(Dataset entries)

########################################

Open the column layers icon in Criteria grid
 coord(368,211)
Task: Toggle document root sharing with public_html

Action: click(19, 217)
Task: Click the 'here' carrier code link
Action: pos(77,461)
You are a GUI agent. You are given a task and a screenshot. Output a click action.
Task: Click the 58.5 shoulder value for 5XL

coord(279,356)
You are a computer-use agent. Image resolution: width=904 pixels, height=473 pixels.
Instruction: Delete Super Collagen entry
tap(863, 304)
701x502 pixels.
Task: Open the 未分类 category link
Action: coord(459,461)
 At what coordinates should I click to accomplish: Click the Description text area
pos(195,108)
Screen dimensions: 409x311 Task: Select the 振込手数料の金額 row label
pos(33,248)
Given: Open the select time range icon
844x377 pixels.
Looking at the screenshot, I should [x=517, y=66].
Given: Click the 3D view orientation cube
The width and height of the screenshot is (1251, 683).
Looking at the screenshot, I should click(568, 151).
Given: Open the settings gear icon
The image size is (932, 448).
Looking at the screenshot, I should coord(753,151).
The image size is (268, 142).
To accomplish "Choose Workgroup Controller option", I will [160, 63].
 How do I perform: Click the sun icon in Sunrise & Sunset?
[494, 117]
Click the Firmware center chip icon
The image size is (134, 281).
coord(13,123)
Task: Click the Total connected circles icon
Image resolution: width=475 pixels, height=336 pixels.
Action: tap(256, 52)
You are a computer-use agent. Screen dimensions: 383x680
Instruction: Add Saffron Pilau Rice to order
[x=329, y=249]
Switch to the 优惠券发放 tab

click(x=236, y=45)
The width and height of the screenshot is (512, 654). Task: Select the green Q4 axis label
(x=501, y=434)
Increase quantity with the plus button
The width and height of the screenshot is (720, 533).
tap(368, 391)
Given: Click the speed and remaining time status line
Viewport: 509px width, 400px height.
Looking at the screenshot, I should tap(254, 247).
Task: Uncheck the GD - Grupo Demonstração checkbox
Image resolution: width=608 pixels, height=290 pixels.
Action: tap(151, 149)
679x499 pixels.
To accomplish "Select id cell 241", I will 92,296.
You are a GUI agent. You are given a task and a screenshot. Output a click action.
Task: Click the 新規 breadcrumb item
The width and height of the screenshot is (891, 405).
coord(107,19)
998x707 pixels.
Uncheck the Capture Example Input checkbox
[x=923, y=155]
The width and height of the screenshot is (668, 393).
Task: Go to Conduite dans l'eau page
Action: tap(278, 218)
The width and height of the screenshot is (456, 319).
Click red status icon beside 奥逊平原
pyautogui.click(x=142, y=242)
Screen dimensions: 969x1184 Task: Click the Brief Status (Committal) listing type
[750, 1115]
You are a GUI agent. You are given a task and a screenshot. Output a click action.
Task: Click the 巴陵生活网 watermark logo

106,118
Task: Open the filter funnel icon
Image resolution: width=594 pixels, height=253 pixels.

########################################

* Directions for this task *
Please output the complete data exactly.

* Result *
Open the column layers icon in Criteria grid
 coord(368,211)
Task: Toggle document root sharing with public_html

Action: click(19, 217)
Task: Click the 'here' carrier code link
Action: pos(77,461)
You are a GUI agent. You are given a task and a screenshot. Output a click action.
Task: Click the 58.5 shoulder value for 5XL

coord(279,356)
You are a computer-use agent. Image resolution: width=904 pixels, height=473 pixels.
Instruction: Delete Super Collagen entry
tap(863, 304)
701x502 pixels.
Task: Open the 未分类 category link
Action: coord(459,461)
 At what coordinates should I click to accomplish: Click the Description text area
pos(195,108)
Screen dimensions: 409x311 Task: Select the 振込手数料の金額 row label
pos(33,248)
Given: Open the select time range icon
844x377 pixels.
Looking at the screenshot, I should [x=517, y=66].
Given: Click the 3D view orientation cube
The width and height of the screenshot is (1251, 683).
Looking at the screenshot, I should click(568, 151).
Given: Open the settings gear icon
The image size is (932, 448).
Looking at the screenshot, I should coord(753,151).
The image size is (268, 142).
To accomplish "Choose Workgroup Controller option", I will [160, 63].
 How do I perform: Click the sun icon in Sunrise & Sunset?
[494, 117]
Click the Firmware center chip icon
The image size is (134, 281).
coord(13,123)
Task: Click the Total connected circles icon
Image resolution: width=475 pixels, height=336 pixels.
Action: tap(256, 52)
You are a computer-use agent. Screen dimensions: 383x680
Instruction: Add Saffron Pilau Rice to order
[x=329, y=249]
Switch to the 优惠券发放 tab

click(x=236, y=45)
The width and height of the screenshot is (512, 654). Task: Select the green Q4 axis label
(x=501, y=434)
Increase quantity with the plus button
The width and height of the screenshot is (720, 533).
tap(368, 391)
Given: Click the speed and remaining time status line
Viewport: 509px width, 400px height.
Looking at the screenshot, I should tap(254, 247).
Task: Uncheck the GD - Grupo Demonstração checkbox
Image resolution: width=608 pixels, height=290 pixels.
Action: tap(151, 149)
679x499 pixels.
To accomplish "Select id cell 241", I will 92,296.
You are a GUI agent. You are given a task and a screenshot. Output a click action.
Task: Click the 新規 breadcrumb item
The width and height of the screenshot is (891, 405).
coord(107,19)
998x707 pixels.
Uncheck the Capture Example Input checkbox
[x=923, y=155]
The width and height of the screenshot is (668, 393).
Task: Go to Conduite dans l'eau page
Action: tap(278, 218)
The width and height of the screenshot is (456, 319).
Click red status icon beside 奥逊平原
pyautogui.click(x=142, y=242)
Screen dimensions: 969x1184 Task: Click the Brief Status (Committal) listing type
[750, 1115]
You are a GUI agent. You are given a task and a screenshot. Output a click action.
Task: Click the 巴陵生活网 watermark logo

106,118
Task: Open the filter funnel icon
Image resolution: width=594 pixels, height=253 pixels.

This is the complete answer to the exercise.